Reinforcement learning has shown success with complex problems both in research as well as commercial settings. Current reinforcement learning policies are great at learning policies for fairly complex problems in a deterministic environment. However, some sets of problems are so complex that a reinforcement learning agent will not be able to always interact with the environment optimally.
Accordingly, new mechanisms for selecting actions to be taken by a reinforcement learning agent as desirable.
In accordance with some embodiments, systems, methods, and media for selecting actions to be taken by a reinforcement learning agent are provided.

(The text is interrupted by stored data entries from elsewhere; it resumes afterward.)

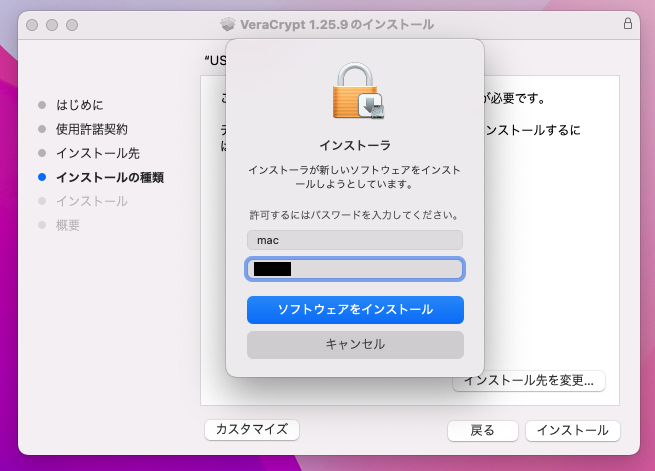Click the bottom-right インストール button
Image resolution: width=655 pixels, height=471 pixels.
pos(572,430)
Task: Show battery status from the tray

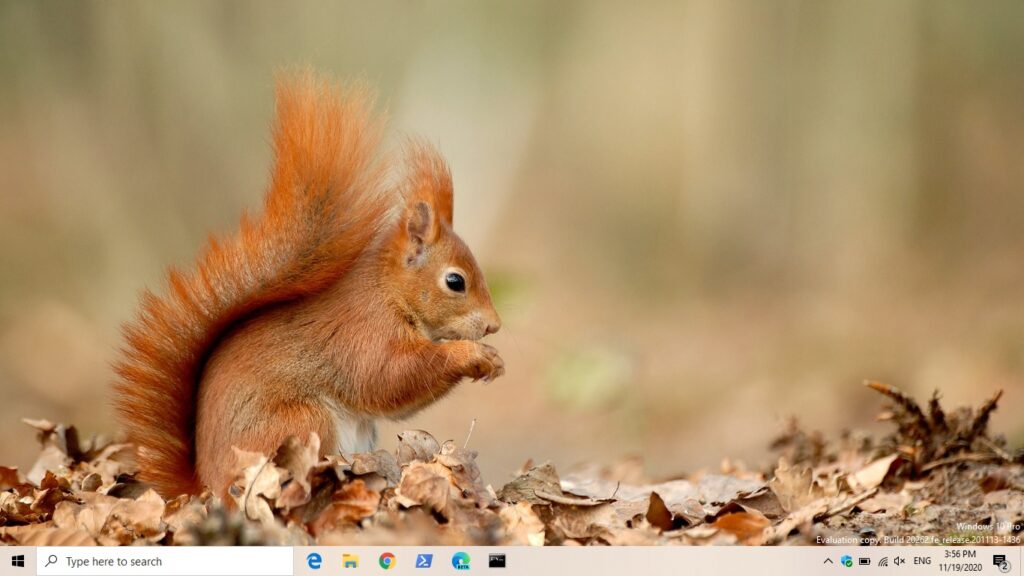Action: tap(864, 561)
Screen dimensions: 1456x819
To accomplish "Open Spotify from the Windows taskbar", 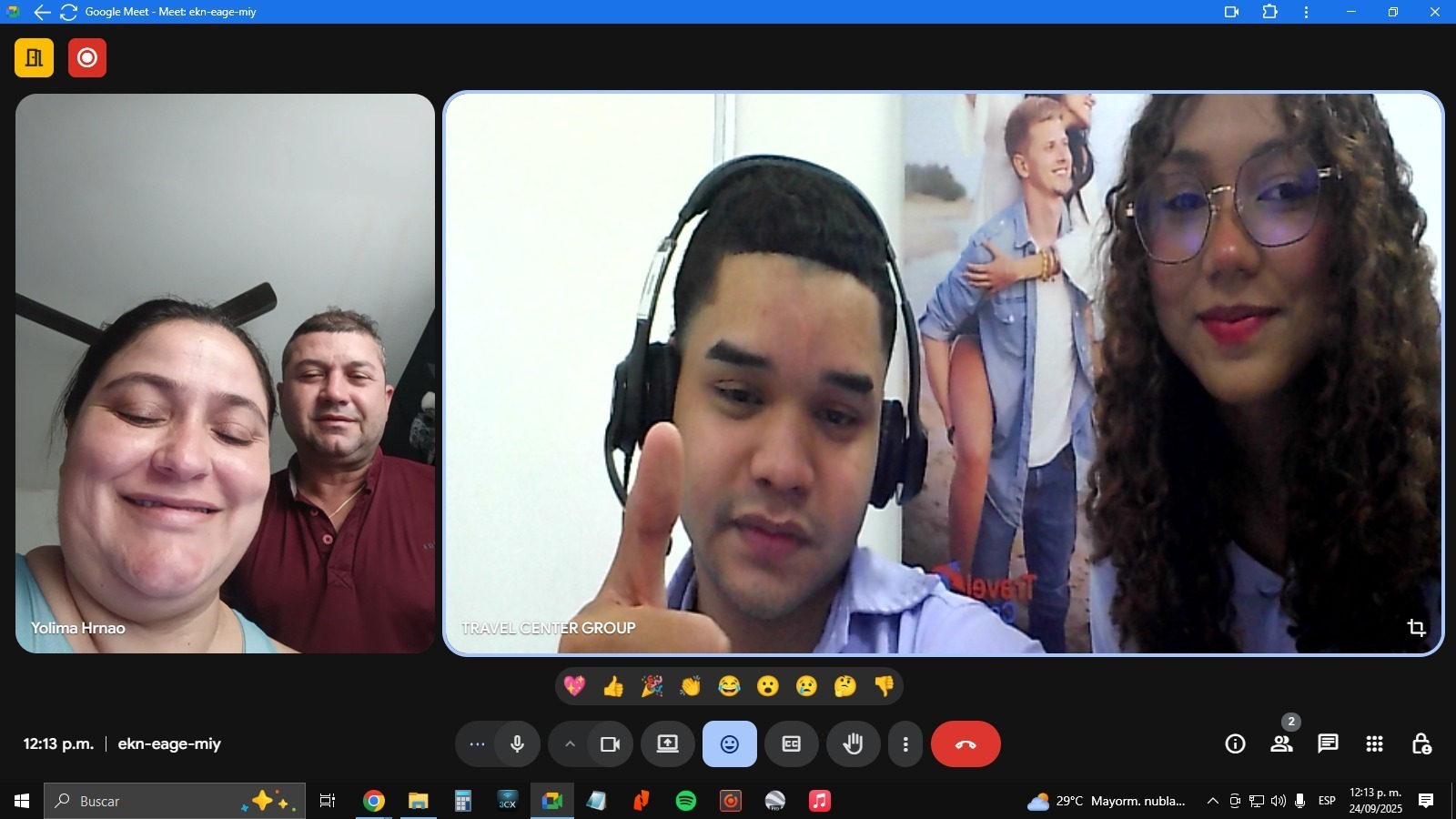I will pyautogui.click(x=686, y=801).
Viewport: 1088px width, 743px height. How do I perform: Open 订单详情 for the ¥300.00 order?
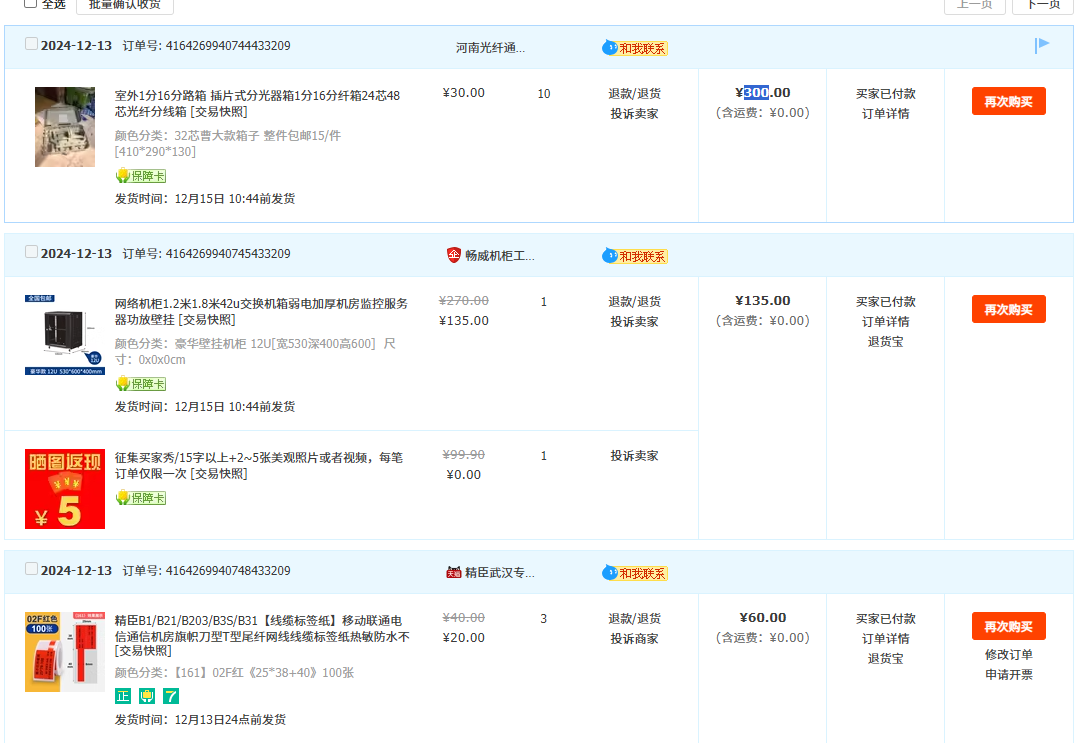pyautogui.click(x=885, y=113)
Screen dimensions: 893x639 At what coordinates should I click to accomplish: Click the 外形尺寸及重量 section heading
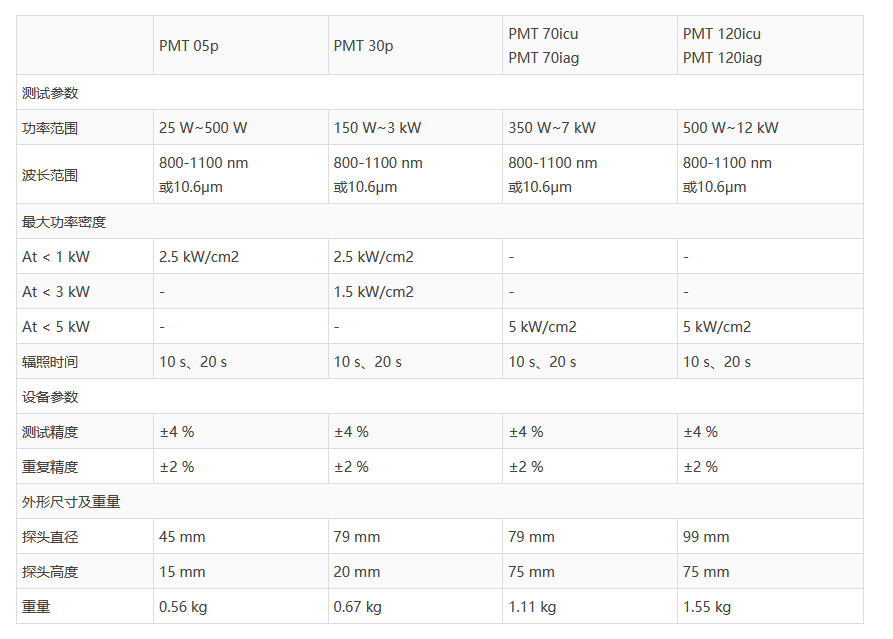point(71,502)
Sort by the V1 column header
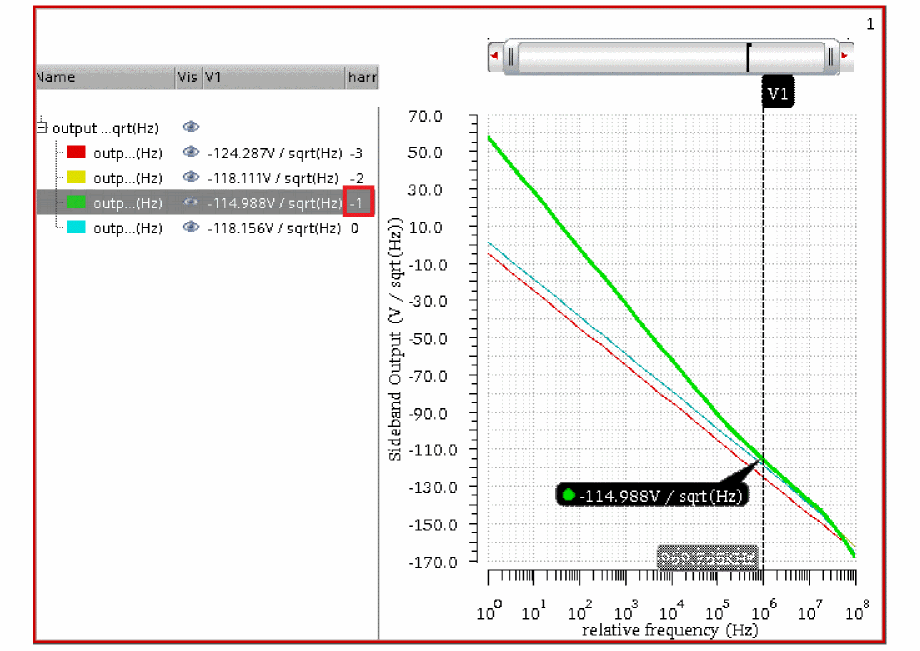The height and width of the screenshot is (651, 920). click(x=274, y=77)
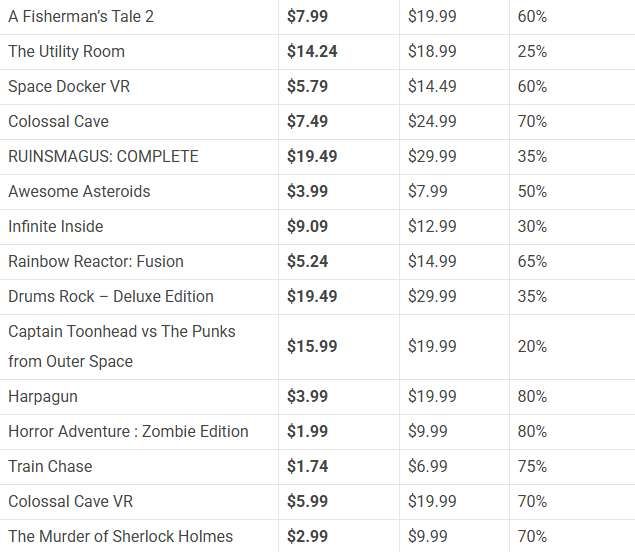The height and width of the screenshot is (552, 635).
Task: Click Rainbow Reactor's 65% discount value
Action: pyautogui.click(x=532, y=262)
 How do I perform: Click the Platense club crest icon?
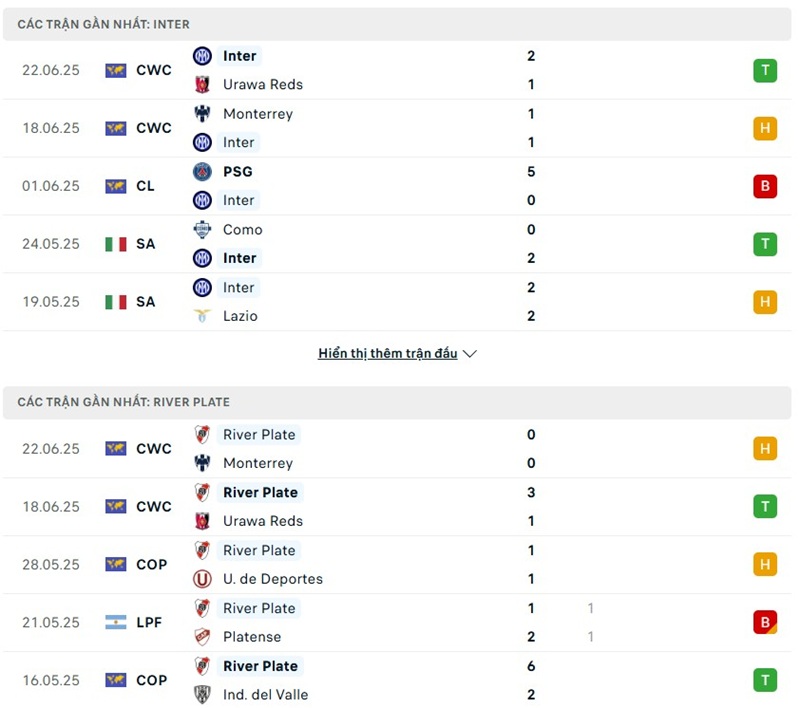202,637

In some embodiments, systems for selecting an action to be taken by a reinforcement learning agent in an environment are provided, the systems comprising: a memory; and a hardware processor coupled to the memory and configured to at least: determine a first variance for a first state of the environment, wherein the first variance is based on reinforcement learning; determine that the first variance meets a threshold; in response to determining that the first variance meets the threshold: request an identification of a first action to be taken by the agent from a human; and receive the identification of the first action; and cause the first action to be taken by the agent. In some of these embodiments, the hardware processor is also configured to: determine a second variance for a second state of the environment, wherein the second variance is based on reinforcement learning; determine that the second variance does not meet the threshold; in response to determining that the second variance does not meet the threshold: select a second action to be taken by the agent based on a reinforcement learning policy; and cause the second action to be taken by the agent. In some of these embodiments, the agent is an autonomous vehicle. In some of these embodiments, the agent is a robot.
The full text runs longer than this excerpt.